Bug 1354281

Summary: All hosts filtered out when memory underutilized parameter left out
Product: Red Hat Enterprise Virtualization Manager Reporter: Germano Veit Michel <gveitmic>
Component: ovirt-engineAssignee: Yanir Quinn <yquinn>
Status: CLOSED ERRATA QA Contact: Artyom <alukiano>
Severity: medium Docs Contact:
Priority: medium    
Version: 3.6.7CC: dfediuck, gklein, lsurette, mgoldboi, rbalakri, rgolan, Rhev-m-bugs, sbonazzo, srevivo, trichard, ykaul, ylavi
Target Milestone: ovirt-4.0.4Keywords: Triaged, ZStream
Target Release: 4.0.4   
Hardware: x86_64   
OS: Linux   
Whiteboard: EasyFix
Fixed In Version: Doc Type: Bug Fix
Doc Text:
Setting only one of the thresholds for power saving/evenly distributed memory based balancing (high or low) can lead to unexpected results.
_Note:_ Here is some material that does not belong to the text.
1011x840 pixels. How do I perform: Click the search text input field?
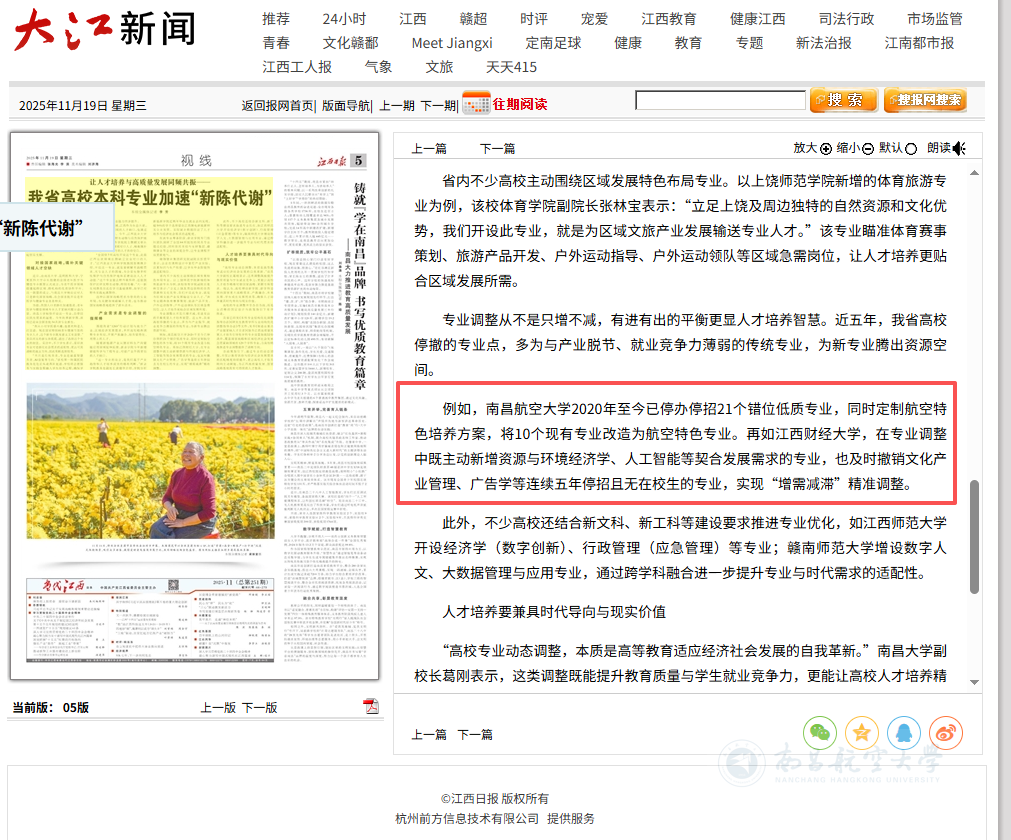click(720, 100)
For example, when in power saving load balancing the threshold for memory over utilized hosts was set with a value, and the threshold for memory under utilized hosts was undefined thus getting a default value of 0. All hosts were considered as under utilized hosts and were chosen as sources for migration, but no host was chosen as a destination for migration. This has now been changed so that when the threshold for memory under utilized host is undefined, it gets a default value of Long.MAX. Now, when the threshold for memory over utilized hosts is set with a value, and the threshold for memory under utilized host is undefined, only over utilized hosts will be selected as sources for migration, and destination hosts will be hosts that are not over utilized.
Story Points: ---
Clone Of:
: 1359767 (view as bug list) Environment:
Last Closed: 2016-09-28 22:15:53 UTC Type: Bug
Regression: --- Mount Type: ---
Documentation: --- CRM:
Verified Versions: Category: ---
oVirt Team: SLA RHEL 7.3 requirements from Atomic Host:
Cloudforms Team: --- Target Upstream Version:
Embargoed:
Bug Depends On:    
Bug Blocks: 1359767, 1376289    

Description Germano Veit Michel 2016-07-11 05:45:24 UTC
Description of problem:

In function getSecondaryDestinations in backend/manager/modules/bll/src/main/java/org/ovirt/engine/core/bll/scheduling/policyunits/PowerSavingBalancePolicyUnit.java we evaluate tooMuchMemory based on HIGH_MEMORY_LIMIT_FOR_UNDER_UTILIZED as follows:

[pseudocode]
notEnoughMemory = defined ? LOW_MEMORY_LIMIT_FOR_OVER_UTILIZED   : 0L
tooMuchMemory   = defined ? HIGH_MEMORY_LIMIT_FOR_UNDER_UTILIZED : 0L
[/pseudocode]

Then we do 

getNormallyUtilizedMemoryHosts(candidateHosts, notEnoughMemory, tooMuchMemory);

That is, if there is no defined value for HIGH_MEMORY_LIMIT_FOR_UNDER_UTILIZED, we actually call 

protected List<VDS> getNormallyUtilizedMemoryHosts(Collection<VDS> hosts, long minFreeMemory, long maxFreeMemory)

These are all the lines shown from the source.